Task brief - Find the "Select the blue 昌图县 county label" line in the records below and repeat it and every later line exactly, up to the last; do not include pictures.

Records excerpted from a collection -
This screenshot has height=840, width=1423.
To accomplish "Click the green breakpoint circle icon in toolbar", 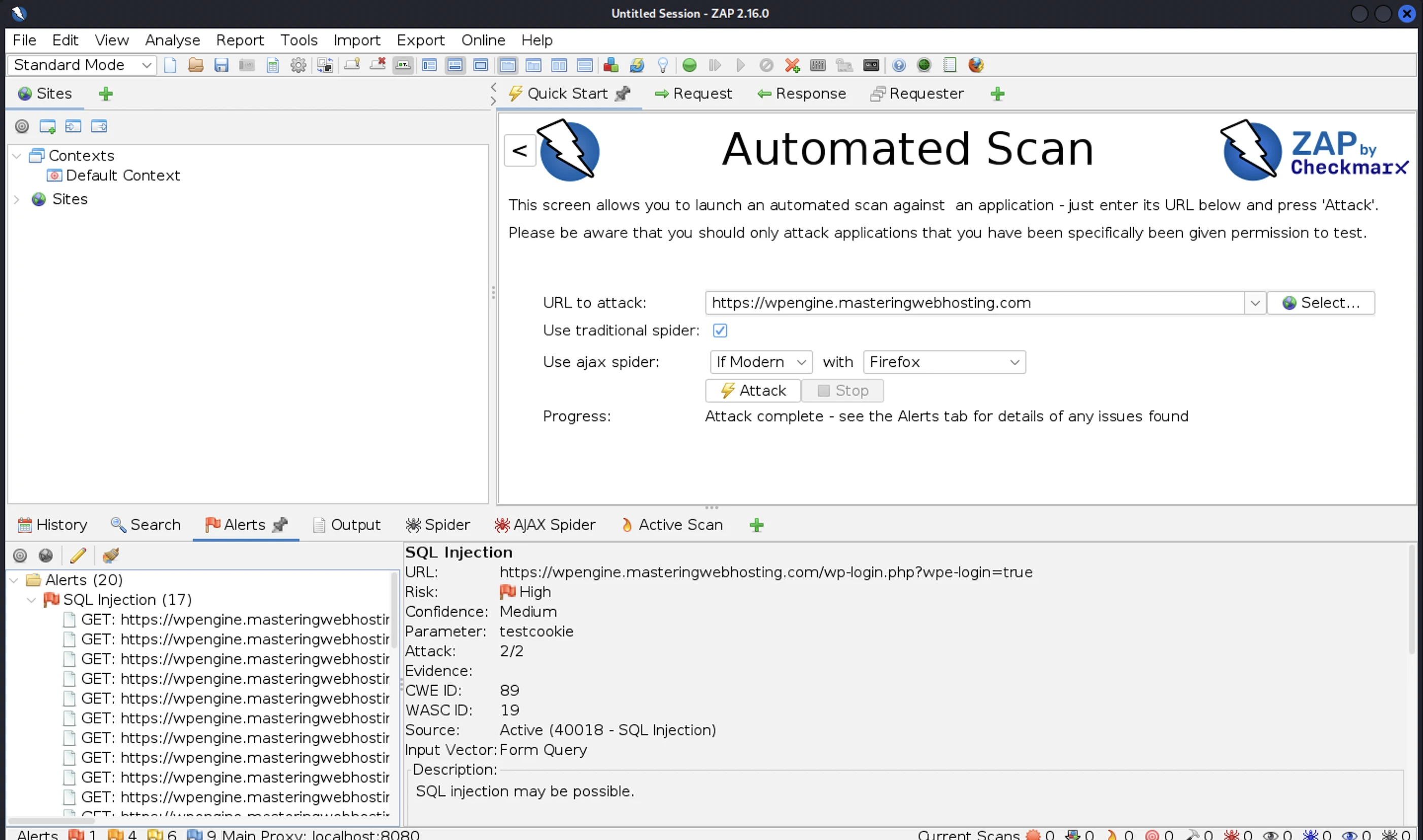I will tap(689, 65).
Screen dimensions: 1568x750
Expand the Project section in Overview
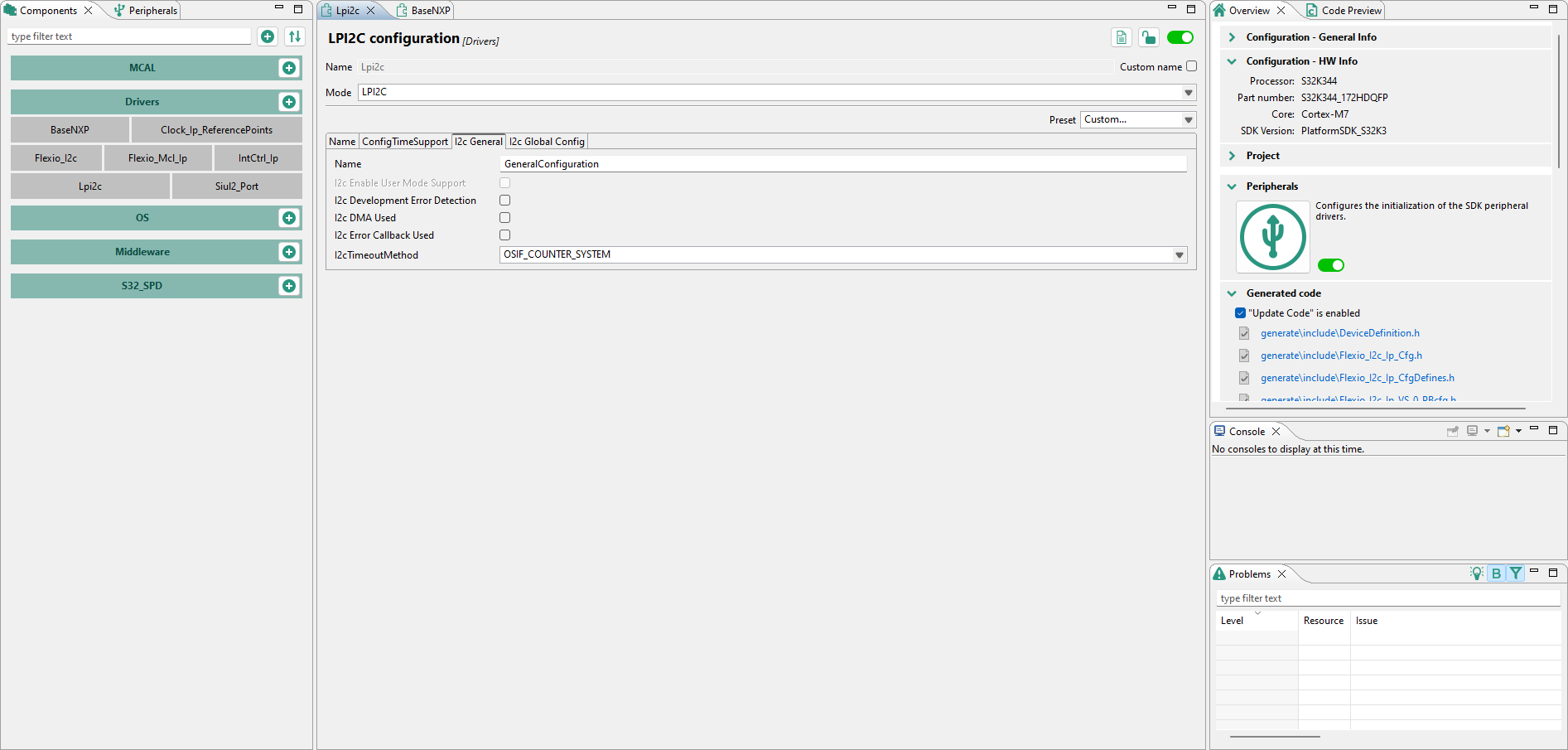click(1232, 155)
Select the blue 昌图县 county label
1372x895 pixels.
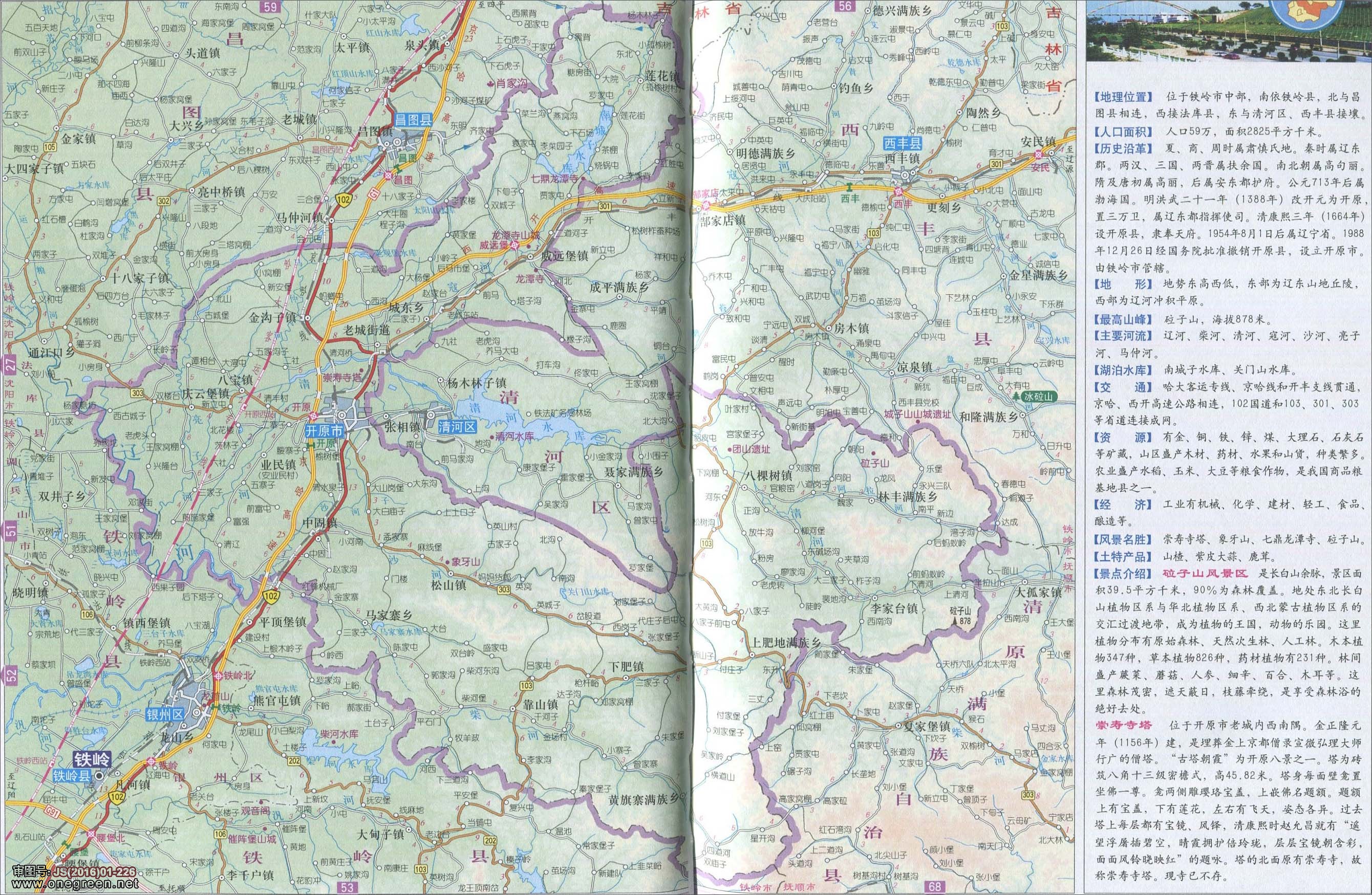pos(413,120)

Reply -
Select the blue 昌图县 county label
1372x895 pixels.
pos(413,120)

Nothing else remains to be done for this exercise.